Gold King Mine spill
Lehr points to Washington’s response to last August’s Gold King Mine spill of contaminated water into the Animas River in Colorado as an example of a lax record on government pollution.
“There have been no recriminations” for the spill, Lehr said, “but they shut down anyone else who does one one-hundredth of that.”
That environmental mess was caused by an EPA onsite project team that triggered an uncontrolled release of about 3 million gallons of acid mine water, the U.S. Department of the Interior reported. The discharge “changed the acid water to a vivid orange-brown color,” the department said, and streamed heavy metals all the way to Lake Powell in Utah. It was reported widely that the toxic slurry ruined drinking water in three states as well as the Navajo nation.

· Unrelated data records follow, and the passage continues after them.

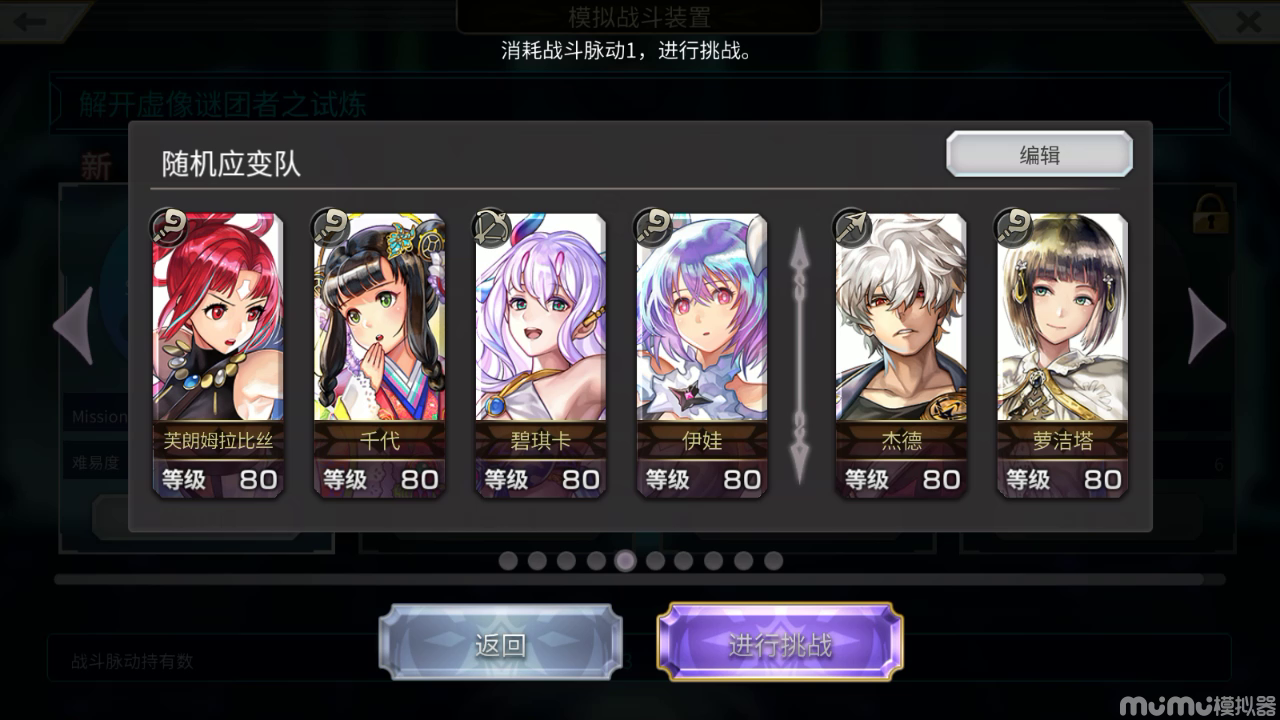Click the bow icon on 碧琪卡 card
This screenshot has height=720, width=1280.
pyautogui.click(x=492, y=227)
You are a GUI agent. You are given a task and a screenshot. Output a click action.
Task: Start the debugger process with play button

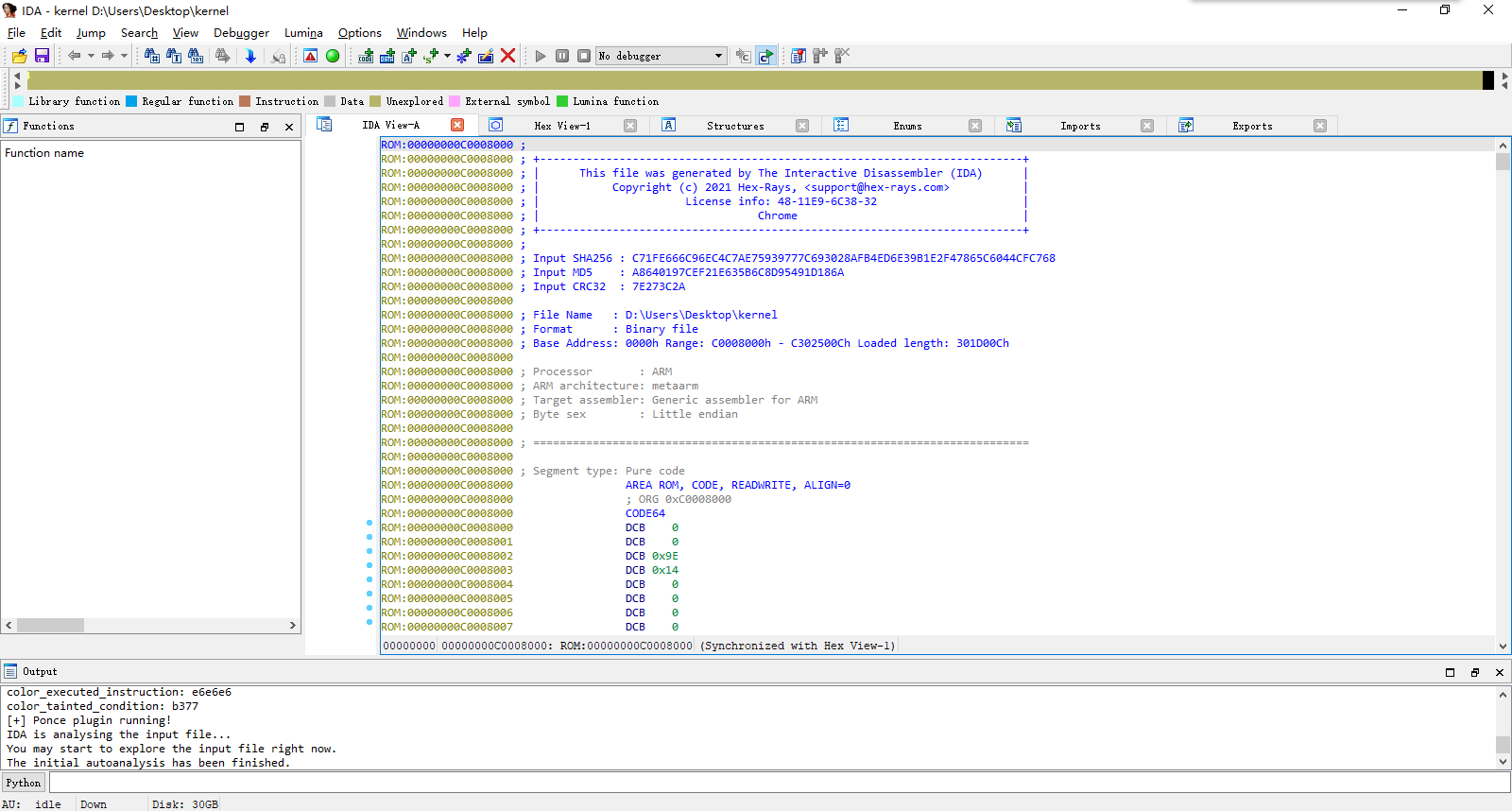(541, 56)
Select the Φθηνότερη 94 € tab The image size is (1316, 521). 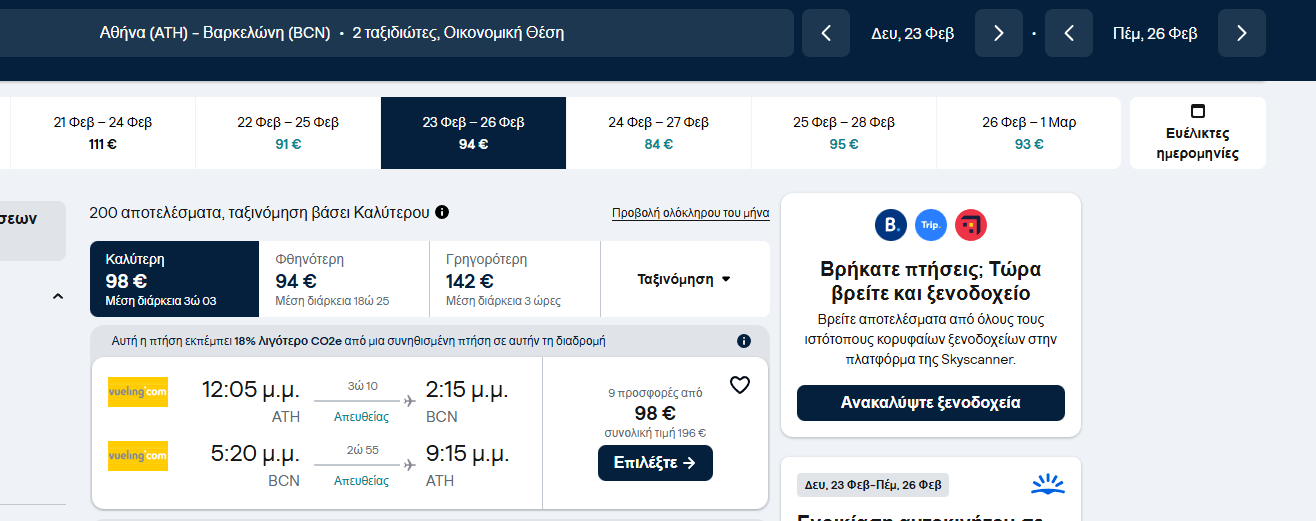coord(343,280)
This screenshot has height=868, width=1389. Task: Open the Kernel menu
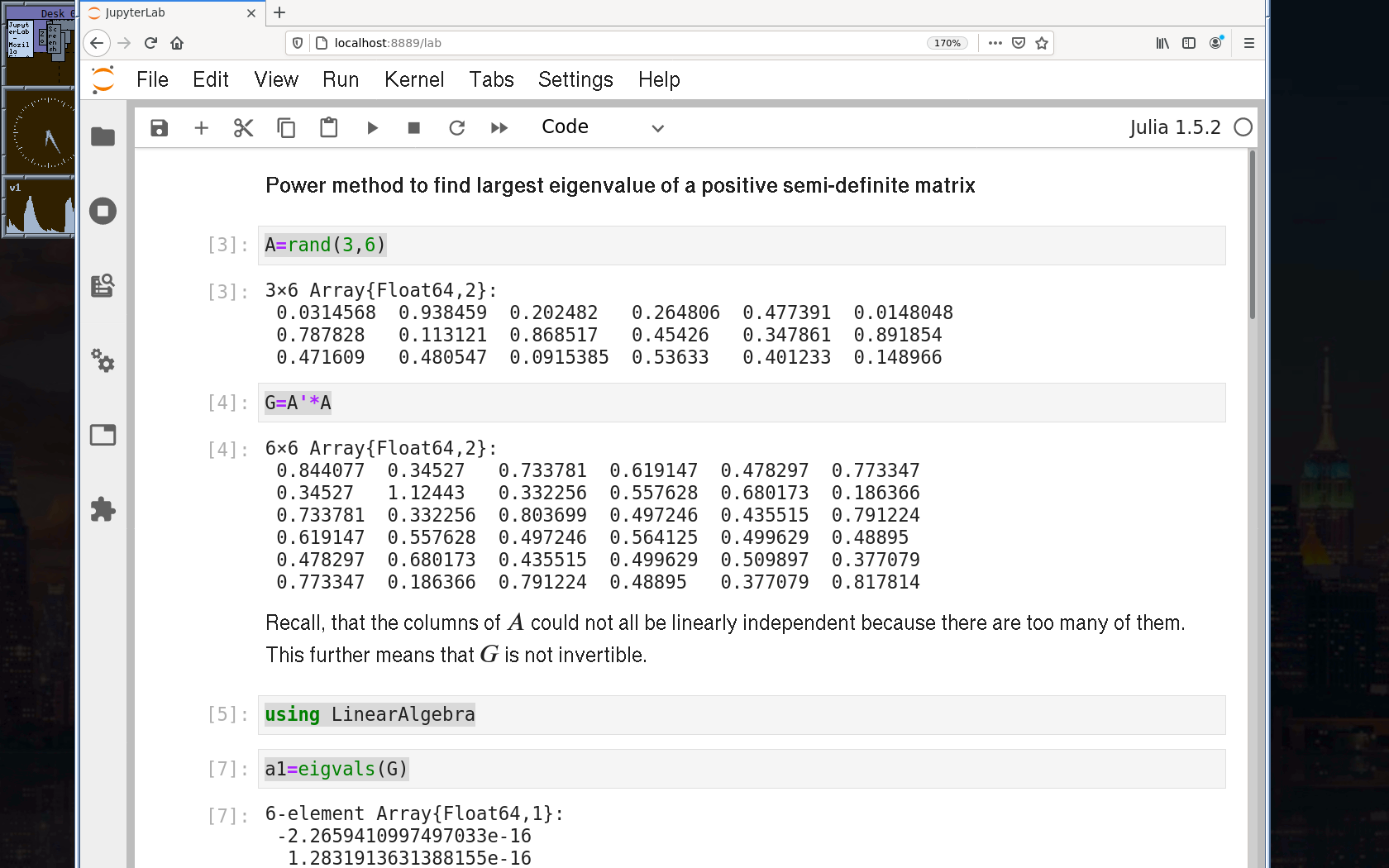[x=413, y=80]
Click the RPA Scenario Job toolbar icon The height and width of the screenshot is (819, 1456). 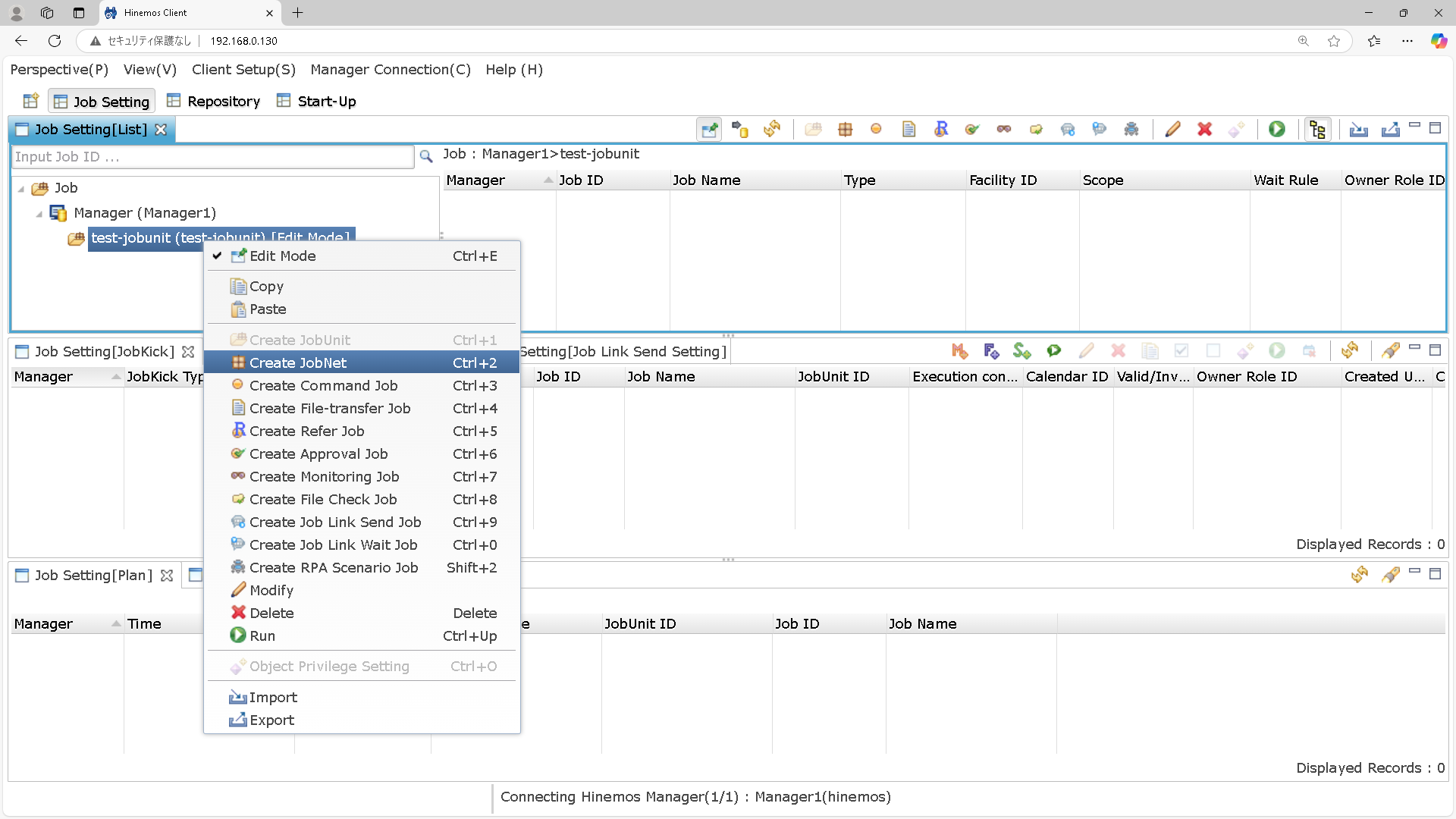point(1131,129)
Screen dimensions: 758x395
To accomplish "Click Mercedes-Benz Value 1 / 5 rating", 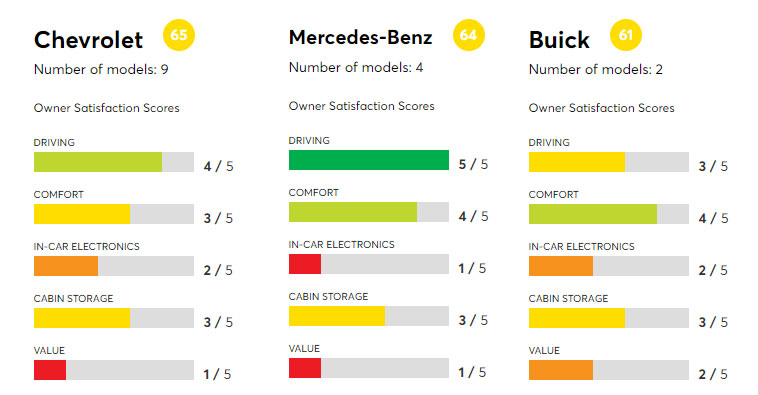I will tap(473, 372).
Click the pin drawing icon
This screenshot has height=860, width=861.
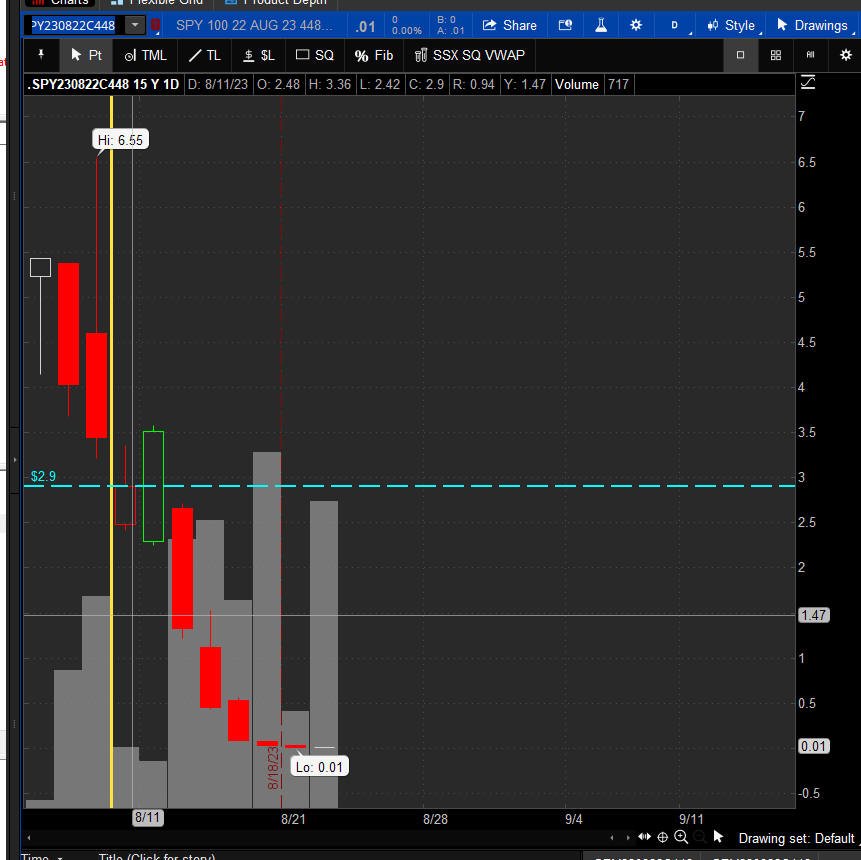coord(41,55)
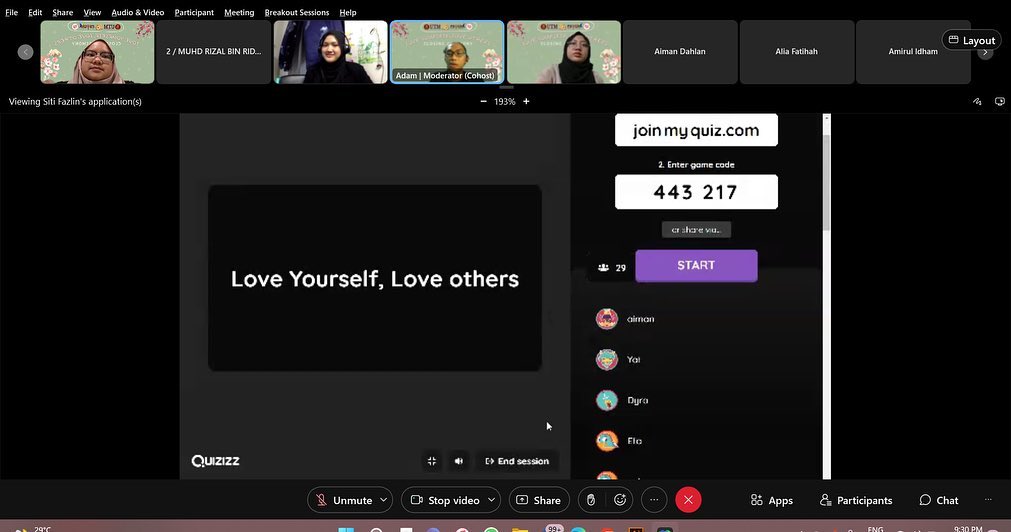Image resolution: width=1011 pixels, height=532 pixels.
Task: Click the annotate icon at top right
Action: 977,101
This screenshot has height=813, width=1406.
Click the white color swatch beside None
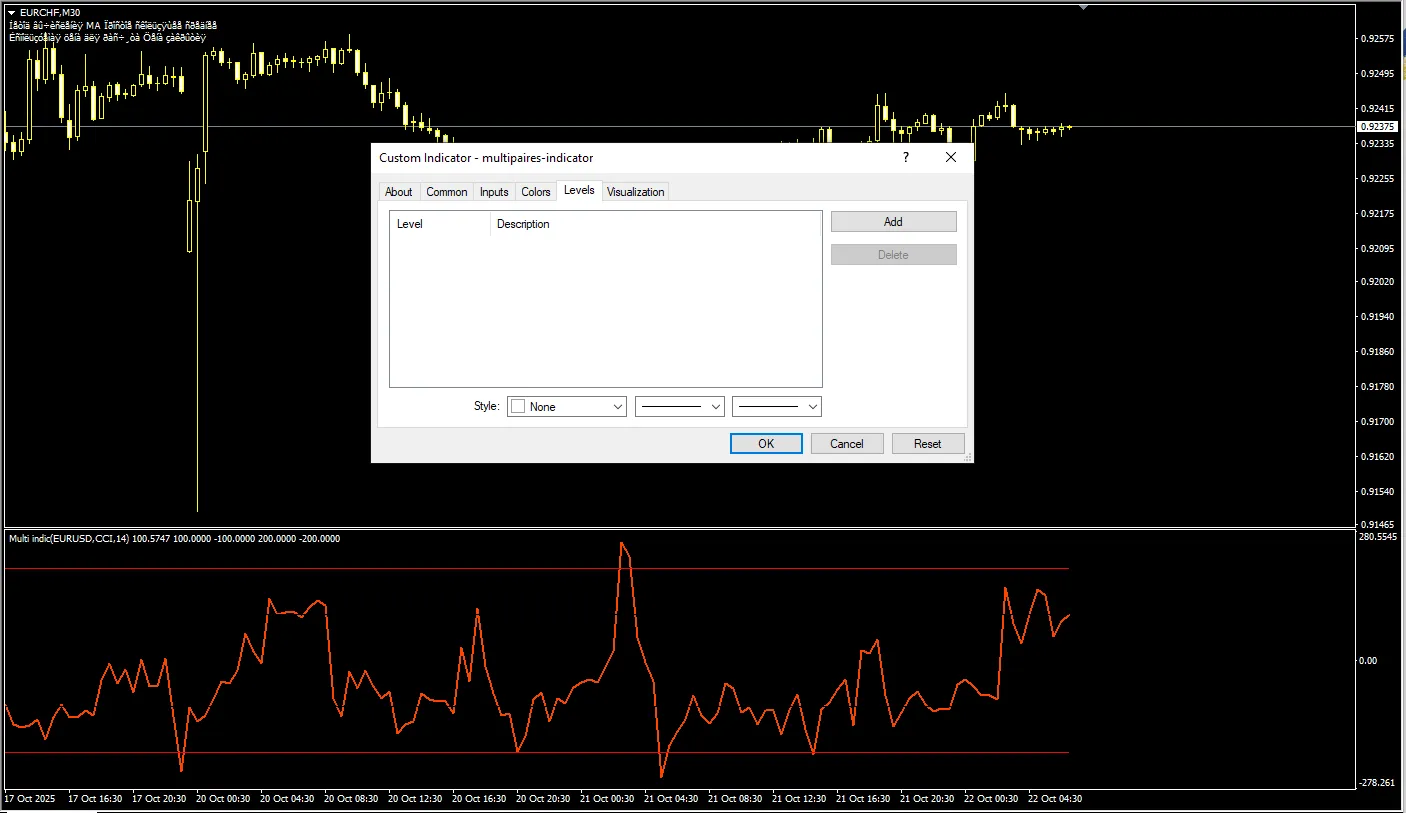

Interior also found that the “the conditions and actions that led to the Gold King Mine incident are not isolated or unique, and in fact are surprisingly prevalent.”
The EPA’s response was inadequate, critics said. Steve Way, the onsite coordinator at the mine “cleanup,” retired with full benefits, the Daily Caller’s Ethan Barton reported, before a probe by the inspector general could be completed.
Barton told American Media Institute his experience in trying to pull information from the federal government has convinced him that the government wants to conceal a lot of this data.
Flint water crisis
The EPA’s role in the Flint, Mich., water crisis has further shaken the agency’s reputation. McCarthy said the EPA “did its job” at the time, but the Detroit News reported that the agency had known as early as April 2015 that there existed “a situation that likely put residents at risk for lead contamination.”
Obama doesn’t really care “a whit about the environment” Lehr said, adding that he believes the administration merely uses it as a weapon against the private sector.